GIVEN TASK: Which lines of the records below contain the string "screenshot", matching case exactly? Report each of those lines in full.

========================================================================

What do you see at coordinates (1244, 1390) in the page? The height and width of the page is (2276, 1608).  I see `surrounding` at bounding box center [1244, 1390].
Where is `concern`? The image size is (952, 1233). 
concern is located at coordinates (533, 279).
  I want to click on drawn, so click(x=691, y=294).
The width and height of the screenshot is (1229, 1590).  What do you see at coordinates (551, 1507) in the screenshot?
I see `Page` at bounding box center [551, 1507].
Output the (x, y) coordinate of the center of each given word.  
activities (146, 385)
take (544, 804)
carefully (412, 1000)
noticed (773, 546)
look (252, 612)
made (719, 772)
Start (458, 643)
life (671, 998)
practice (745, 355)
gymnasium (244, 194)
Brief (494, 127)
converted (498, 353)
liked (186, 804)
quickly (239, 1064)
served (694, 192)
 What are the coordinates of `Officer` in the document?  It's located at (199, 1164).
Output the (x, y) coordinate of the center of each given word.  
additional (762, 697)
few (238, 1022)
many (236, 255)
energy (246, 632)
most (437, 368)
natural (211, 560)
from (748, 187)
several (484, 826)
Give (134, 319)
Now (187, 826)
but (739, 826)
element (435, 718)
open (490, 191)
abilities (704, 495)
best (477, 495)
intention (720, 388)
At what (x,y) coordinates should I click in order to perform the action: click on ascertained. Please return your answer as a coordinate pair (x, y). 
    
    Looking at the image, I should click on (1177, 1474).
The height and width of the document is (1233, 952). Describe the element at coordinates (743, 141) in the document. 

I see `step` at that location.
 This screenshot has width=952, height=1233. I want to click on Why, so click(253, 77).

========================================================================

RESPONSE BELOW:
The width and height of the screenshot is (1229, 1590).  What do you see at coordinates (551, 1507) in the screenshot?
 This screenshot has width=952, height=1233. I want to click on Why, so click(253, 77).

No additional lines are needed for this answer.